- _Exercise instructions_: Can you quote, word for word, every line from the first line of the records below through the line containing "招生章程 (731, 672)", and nothing else?

- _Supplied data_:
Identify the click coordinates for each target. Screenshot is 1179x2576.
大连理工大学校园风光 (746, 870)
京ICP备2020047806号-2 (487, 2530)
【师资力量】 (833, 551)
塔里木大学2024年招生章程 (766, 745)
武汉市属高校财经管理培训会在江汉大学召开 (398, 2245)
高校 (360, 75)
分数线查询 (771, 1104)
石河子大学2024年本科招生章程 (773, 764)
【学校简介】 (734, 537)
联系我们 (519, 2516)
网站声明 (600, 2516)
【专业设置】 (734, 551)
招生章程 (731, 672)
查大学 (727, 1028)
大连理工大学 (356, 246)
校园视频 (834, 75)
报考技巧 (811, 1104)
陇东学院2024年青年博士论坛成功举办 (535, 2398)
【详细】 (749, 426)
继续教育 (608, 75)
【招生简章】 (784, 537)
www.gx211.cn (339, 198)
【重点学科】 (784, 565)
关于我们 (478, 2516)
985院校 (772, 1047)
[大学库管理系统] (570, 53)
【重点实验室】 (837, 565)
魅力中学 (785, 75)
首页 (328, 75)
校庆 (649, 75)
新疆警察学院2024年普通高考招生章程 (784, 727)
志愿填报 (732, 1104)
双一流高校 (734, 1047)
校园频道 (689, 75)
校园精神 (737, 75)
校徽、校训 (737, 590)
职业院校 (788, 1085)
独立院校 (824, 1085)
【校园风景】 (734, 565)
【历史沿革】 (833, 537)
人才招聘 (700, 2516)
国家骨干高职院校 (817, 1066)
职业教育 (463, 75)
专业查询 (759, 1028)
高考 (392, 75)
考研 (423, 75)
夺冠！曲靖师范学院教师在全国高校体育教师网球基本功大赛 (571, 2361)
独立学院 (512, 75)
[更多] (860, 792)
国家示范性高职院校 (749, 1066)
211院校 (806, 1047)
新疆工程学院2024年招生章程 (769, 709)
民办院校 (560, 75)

- _Result for this task_:
Identify the click coordinates for each target. Screenshot is 1179x2576.
大连理工大学校园风光 (746, 870)
京ICP备2020047806号-2 (487, 2530)
【师资力量】 (833, 551)
塔里木大学2024年招生章程 (766, 745)
武汉市属高校财经管理培训会在江汉大学召开 (398, 2245)
高校 (360, 75)
分数线查询 (771, 1104)
石河子大学2024年本科招生章程 (773, 764)
【学校简介】 (734, 537)
联系我们 (519, 2516)
网站声明 (600, 2516)
【专业设置】 (734, 551)
招生章程 (731, 672)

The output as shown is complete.